La tension politique monte déjà en Guinée à peine la campagne présidentielle ouverte. Alors que le décret lançant officiellement la campagne électorale a été publié vendredi, le parti de Abdoulaye Yéro Baldé, le Front Démocratique de Guinée (FRONDEG), s’est vu interdire l’organisation de son meeting d’ouverture prévu à Matoto. Une décision qui suscite incompréhension et indignation dans les rangs du parti.
Un meeting autorisé au niveau national… mais bloqué à Matoto
Le FRONDEG avait programmé son premier grand rassemblement pour le dimanche 30 novembre 2025, au stade Kabinet Kouyaté, dans la commune la plus peuplée de Guinée. Selon le parti, toutes les démarches administratives avaient été effectuées conformément au Code électoral, et la campagne ayant été officiellement ouverte, rien ne s’opposait légalement à la tenue du meeting.
Pourtant, la mairie de Matoto a opposé un refus catégorique.
Les raisons officielles : « informations insuffisantes »
Dans une correspondance adressée au parti, le président de la délégation spéciale de Matoto affirme ne pas avoir « suffisamment d’informations » sur :
- le parti FRONDEG,
- son existence légale,
- et même l’identité du candidat validé par la Cour suprême.
Une justification qui a immédiatement fait bondir les responsables du FRONDEG.
La réaction du parti : « mauvaise foi » et « tentative de blocage »
Pour le parti de Yéro Baldé, l’argument des autorités locales est inacceptable, d’autant que :
- la Cour Suprême a bel et bien validé la candidature de Yéro Baldé début novembre ;
- le FRONDEG est enregistré et reconnu par le ministère de l’Administration du Territoire ;
- le dossier de demande de meeting contenait toutes les pièces requises.
Le parti dénonce donc ce qu’il qualifie de :
- « mauvaise foi manifeste »,
- « décision suspecte »,
- et « velléités de blocage de la campagne ».
Selon ses cadres, cette interdiction vise à freiner l’élan du candidat dès l’ouverture de la compétition électorale.

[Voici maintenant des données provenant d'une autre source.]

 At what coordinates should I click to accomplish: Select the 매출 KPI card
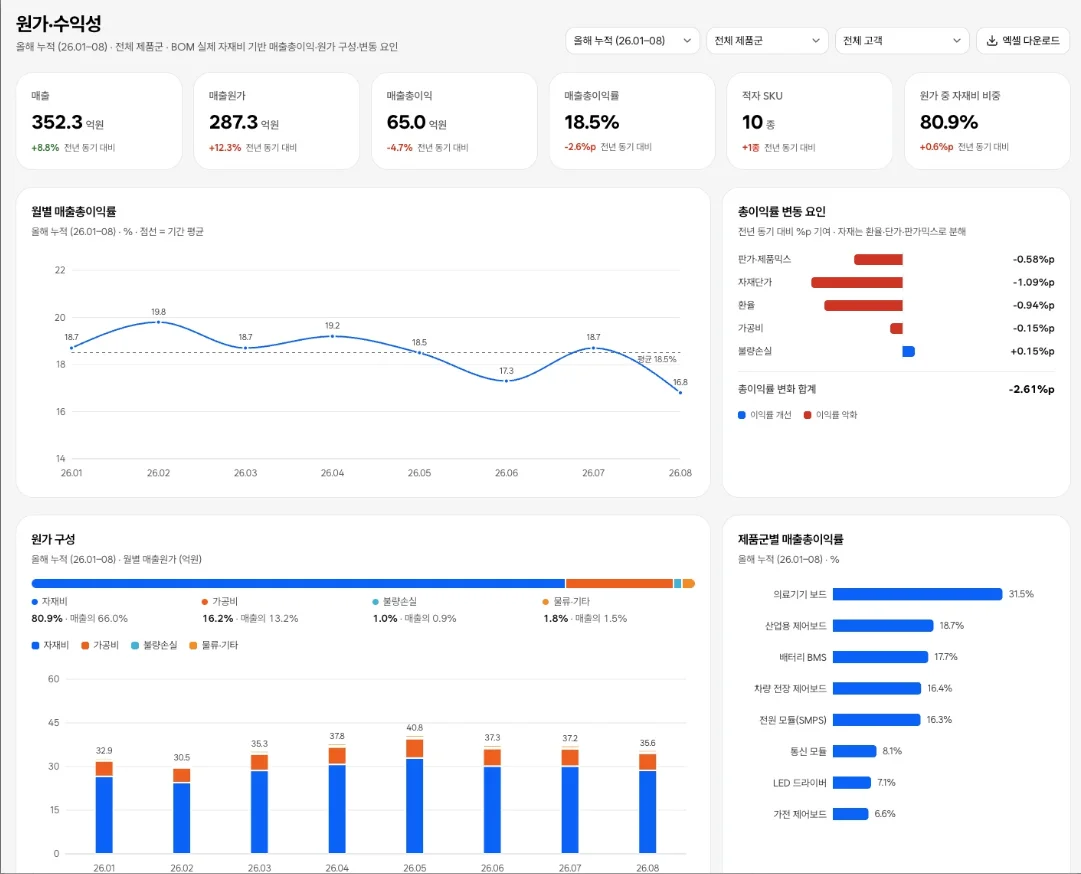(x=99, y=121)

Un acte qui interroge l’équité de la campagne
Ce blocage intervient à un moment particulièrement sensible : le tout début de la campagne officielle.
Plusieurs observateurs estiment que ce type de décision peut :
- créer une distorsion entre les candidats,
- nuire à l’égalité de traitement garantie par la loi,
- et alimenter une crispation politique dès les premiers jours du processus.
Pour certains acteurs de la société civile, une telle interdiction, sans motif légal solide, pourrait être perçue comme une ingérence administrative dans le jeu démocratique.
Et maintenant ?
Le FRONDEG annonce qu’il compte :
- contester la décision de la mairie de Matoto ;
- reprogrammer son meeting dans une autre commune si nécessaire ;
- alerter les institutions électorales et les partenaires internationaux sur ce qu’il considère comme un « signal inquiétant ».
La suite dépendra désormais :
- de la réaction des autorités communales,
- de la neutralité des institutions électorales,
- et de la capacité des partis à mener une campagne sans entrave.